When I took a look at a modern hanemono pachinko machine, it surprised me that many people thought the pachinko dial control was digital; either you were applying force, or you weren’t and that was it for the amount of control the player has. Now, it’s true that pachinko isn’t quite a game of skill, but there is a little bit more gameplay than that. And if you don’t want to read another pachinko post, don’t worry! This post is actually about controllers for the Super Nintendo!

Two dimensions too many

So one thing that’s been discussed on this blog a lot is one-dimensional analog control. Remember the potentiometers that Nintendo forgot to include on their first Pong console, or the spinner that Sega would’ve used in Megumi Rescue, had that game ever gotten released? (That one’s not quite analog in a certain sense, but sometimes in video games we just use analog to mean a control that has more values than just one or off) Certain genres really lend themselves to this sort of thing.

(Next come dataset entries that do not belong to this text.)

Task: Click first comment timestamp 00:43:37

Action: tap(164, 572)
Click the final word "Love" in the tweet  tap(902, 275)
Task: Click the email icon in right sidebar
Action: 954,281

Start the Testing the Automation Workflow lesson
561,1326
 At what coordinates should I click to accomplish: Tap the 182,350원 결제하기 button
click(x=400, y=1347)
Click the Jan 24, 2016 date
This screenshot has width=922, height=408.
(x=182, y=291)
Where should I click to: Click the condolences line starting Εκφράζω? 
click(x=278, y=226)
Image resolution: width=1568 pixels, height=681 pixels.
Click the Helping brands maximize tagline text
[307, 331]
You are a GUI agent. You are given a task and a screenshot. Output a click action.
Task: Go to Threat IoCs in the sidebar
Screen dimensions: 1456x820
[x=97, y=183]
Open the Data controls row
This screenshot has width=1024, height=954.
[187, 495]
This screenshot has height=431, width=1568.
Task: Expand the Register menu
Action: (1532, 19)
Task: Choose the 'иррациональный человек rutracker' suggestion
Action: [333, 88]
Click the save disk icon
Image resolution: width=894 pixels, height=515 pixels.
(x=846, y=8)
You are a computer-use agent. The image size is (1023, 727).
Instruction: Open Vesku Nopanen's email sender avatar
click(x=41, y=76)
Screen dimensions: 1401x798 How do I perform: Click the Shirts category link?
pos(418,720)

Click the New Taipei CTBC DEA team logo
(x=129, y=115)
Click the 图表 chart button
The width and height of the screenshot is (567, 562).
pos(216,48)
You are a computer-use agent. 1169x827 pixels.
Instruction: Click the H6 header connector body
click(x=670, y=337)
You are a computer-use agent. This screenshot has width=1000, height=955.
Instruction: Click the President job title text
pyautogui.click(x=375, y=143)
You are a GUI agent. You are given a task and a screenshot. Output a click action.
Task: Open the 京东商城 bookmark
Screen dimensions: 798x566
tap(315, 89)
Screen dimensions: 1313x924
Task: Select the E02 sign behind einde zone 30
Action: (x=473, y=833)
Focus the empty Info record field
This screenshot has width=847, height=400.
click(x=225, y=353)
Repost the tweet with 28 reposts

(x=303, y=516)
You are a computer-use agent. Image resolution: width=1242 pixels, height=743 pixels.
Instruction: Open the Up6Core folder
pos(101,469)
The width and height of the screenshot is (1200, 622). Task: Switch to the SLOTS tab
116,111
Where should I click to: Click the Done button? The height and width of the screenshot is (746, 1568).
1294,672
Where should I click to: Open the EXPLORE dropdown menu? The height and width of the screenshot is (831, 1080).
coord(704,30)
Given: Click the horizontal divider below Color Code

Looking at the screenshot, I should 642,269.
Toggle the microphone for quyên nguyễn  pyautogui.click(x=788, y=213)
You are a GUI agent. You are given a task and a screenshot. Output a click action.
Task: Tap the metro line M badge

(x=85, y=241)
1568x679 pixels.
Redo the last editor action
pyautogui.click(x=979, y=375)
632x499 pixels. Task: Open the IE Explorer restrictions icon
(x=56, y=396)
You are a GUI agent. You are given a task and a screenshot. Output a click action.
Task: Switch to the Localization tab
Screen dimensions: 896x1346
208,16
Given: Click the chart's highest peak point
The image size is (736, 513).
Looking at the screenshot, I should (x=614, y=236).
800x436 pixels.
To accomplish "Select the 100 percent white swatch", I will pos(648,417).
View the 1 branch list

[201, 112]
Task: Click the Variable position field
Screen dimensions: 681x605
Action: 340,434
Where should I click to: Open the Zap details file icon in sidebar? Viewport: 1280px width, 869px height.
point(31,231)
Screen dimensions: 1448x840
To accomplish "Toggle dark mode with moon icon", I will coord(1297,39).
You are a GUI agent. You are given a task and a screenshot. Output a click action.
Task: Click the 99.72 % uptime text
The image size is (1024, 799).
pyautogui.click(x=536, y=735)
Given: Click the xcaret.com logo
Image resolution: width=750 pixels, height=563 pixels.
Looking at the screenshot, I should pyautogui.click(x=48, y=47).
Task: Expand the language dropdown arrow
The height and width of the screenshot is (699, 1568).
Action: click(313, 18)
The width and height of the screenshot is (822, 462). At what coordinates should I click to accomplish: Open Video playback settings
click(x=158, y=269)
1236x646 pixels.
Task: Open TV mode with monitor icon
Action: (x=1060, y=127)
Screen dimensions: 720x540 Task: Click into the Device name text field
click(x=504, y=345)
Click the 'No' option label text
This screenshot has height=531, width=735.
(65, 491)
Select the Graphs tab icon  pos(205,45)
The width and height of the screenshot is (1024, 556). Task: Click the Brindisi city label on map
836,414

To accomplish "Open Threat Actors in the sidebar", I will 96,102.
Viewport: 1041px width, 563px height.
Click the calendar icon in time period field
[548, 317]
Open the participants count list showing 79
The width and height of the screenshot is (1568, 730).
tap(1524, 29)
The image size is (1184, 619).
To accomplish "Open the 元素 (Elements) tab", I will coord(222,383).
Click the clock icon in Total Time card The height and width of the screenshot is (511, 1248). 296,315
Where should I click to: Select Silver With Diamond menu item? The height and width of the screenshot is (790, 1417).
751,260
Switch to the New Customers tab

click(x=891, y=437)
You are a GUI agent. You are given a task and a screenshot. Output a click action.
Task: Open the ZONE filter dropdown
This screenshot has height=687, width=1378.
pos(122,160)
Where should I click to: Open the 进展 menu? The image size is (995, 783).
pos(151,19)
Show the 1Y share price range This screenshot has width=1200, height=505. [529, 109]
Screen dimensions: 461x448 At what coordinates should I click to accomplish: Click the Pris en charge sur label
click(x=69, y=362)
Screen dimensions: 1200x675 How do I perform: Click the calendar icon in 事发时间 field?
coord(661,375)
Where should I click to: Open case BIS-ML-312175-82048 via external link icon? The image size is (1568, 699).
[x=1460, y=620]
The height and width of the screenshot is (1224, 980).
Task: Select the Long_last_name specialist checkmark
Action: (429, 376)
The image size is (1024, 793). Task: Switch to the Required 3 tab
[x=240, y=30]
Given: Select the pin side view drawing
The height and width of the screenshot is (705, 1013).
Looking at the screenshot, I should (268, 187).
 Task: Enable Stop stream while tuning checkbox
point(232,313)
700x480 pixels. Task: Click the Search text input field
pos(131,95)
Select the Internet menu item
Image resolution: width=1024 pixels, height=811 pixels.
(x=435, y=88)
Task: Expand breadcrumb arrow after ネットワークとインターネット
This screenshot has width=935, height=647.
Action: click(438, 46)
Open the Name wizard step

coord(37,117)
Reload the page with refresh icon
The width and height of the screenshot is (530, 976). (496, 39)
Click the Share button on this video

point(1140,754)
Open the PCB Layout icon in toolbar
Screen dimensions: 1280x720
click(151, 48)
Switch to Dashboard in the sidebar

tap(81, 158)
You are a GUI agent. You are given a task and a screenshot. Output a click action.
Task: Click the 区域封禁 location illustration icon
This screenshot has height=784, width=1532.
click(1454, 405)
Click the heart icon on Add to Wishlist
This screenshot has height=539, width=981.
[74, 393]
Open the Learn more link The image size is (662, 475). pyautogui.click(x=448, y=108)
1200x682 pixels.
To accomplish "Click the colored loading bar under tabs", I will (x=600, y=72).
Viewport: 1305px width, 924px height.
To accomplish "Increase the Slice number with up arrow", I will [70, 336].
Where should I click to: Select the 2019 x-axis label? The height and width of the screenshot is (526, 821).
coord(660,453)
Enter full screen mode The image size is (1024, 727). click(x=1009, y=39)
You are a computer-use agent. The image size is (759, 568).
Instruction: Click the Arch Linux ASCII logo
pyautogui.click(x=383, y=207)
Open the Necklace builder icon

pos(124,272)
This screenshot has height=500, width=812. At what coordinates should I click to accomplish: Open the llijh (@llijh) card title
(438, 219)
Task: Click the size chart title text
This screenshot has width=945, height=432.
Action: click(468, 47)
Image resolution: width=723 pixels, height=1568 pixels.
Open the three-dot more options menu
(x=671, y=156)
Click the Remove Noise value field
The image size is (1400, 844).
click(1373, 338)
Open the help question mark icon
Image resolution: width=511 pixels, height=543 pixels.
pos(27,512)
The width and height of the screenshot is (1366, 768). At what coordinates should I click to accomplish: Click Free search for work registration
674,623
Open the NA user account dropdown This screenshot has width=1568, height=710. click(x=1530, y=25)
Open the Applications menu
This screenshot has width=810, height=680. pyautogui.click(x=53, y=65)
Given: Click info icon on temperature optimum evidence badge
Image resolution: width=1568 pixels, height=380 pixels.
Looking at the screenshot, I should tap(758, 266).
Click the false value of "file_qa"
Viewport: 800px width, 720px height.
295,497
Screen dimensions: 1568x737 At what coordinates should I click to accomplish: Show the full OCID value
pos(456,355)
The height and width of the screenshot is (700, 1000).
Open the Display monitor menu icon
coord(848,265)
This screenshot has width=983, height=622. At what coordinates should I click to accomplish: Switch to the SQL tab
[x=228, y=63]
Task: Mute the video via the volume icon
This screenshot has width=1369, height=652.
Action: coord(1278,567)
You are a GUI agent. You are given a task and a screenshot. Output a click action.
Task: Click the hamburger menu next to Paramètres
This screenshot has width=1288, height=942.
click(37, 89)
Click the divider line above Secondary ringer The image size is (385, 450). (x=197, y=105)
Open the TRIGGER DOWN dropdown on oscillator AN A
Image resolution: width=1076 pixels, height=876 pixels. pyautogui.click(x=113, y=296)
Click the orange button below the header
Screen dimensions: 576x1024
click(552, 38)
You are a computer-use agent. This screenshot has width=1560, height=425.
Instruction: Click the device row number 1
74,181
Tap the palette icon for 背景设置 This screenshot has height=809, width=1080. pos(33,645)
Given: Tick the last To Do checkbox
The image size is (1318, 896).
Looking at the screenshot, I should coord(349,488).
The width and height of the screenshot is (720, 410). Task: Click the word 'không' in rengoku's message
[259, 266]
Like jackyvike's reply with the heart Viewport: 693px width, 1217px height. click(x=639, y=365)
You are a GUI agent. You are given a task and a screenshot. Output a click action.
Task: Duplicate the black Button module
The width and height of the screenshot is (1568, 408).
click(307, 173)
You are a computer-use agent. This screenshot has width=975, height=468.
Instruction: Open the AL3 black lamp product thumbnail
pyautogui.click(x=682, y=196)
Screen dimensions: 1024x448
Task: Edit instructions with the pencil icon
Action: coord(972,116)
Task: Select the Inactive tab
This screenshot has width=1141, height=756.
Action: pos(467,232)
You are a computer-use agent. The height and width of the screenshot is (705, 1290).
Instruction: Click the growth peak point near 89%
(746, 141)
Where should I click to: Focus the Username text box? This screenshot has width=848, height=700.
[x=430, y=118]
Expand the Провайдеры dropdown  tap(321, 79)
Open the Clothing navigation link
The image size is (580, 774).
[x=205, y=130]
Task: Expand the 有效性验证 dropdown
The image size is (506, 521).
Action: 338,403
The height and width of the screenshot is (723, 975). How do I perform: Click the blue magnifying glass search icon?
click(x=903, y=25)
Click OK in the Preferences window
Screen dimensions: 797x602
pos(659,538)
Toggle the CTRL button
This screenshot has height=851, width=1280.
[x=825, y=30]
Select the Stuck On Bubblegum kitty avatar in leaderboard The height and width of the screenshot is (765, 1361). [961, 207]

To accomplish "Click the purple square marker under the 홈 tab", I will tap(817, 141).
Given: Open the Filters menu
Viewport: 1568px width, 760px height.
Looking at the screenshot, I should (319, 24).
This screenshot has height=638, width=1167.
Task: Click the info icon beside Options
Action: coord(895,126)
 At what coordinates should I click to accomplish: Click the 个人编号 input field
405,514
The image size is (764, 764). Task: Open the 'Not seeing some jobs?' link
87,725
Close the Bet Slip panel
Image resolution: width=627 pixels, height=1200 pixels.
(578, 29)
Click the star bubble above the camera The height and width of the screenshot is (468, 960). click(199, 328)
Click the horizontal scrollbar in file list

Megumi Rescue gameplay with a new tower

These genres also entered a fairly steep decline after the 1980s. Oh sure, the occasional Breakout-like has been a staple of video games, but while Arkanoid for the Nintendo Entertainment System justified a potentionmeter control of its own, when Arkanoid: Doh it Again came around, you had to settle for the SNES Mouse, which to be fair, is pretty similar to what I did for Megumi Rescue. But it’s not a real circular one-dimensional control. Because the SNES never got one of those.

Arkanoid: Doh It Again gameplay

At least, it never got one focused on Breakout-type games. And yeah, at the end of the day Arkanoid: Doh It Again came out in 1997, the Nintendo 64 was already on the market, and so a new peripheral for the Super Nintendo would’ve felt a bit silly and probably not sold very well. But wind the clock back to 1994, and one-dimensional control might be able to justify a day in the sun after all. A day in the sun…soft.

Sunsoft logo

Too moe for the 90’s

But maybe we do need to do a little bit of pachinko. This is my other modern (2017!) pachinko machine, CR Moe Excite. I might write a full blog post about it one day.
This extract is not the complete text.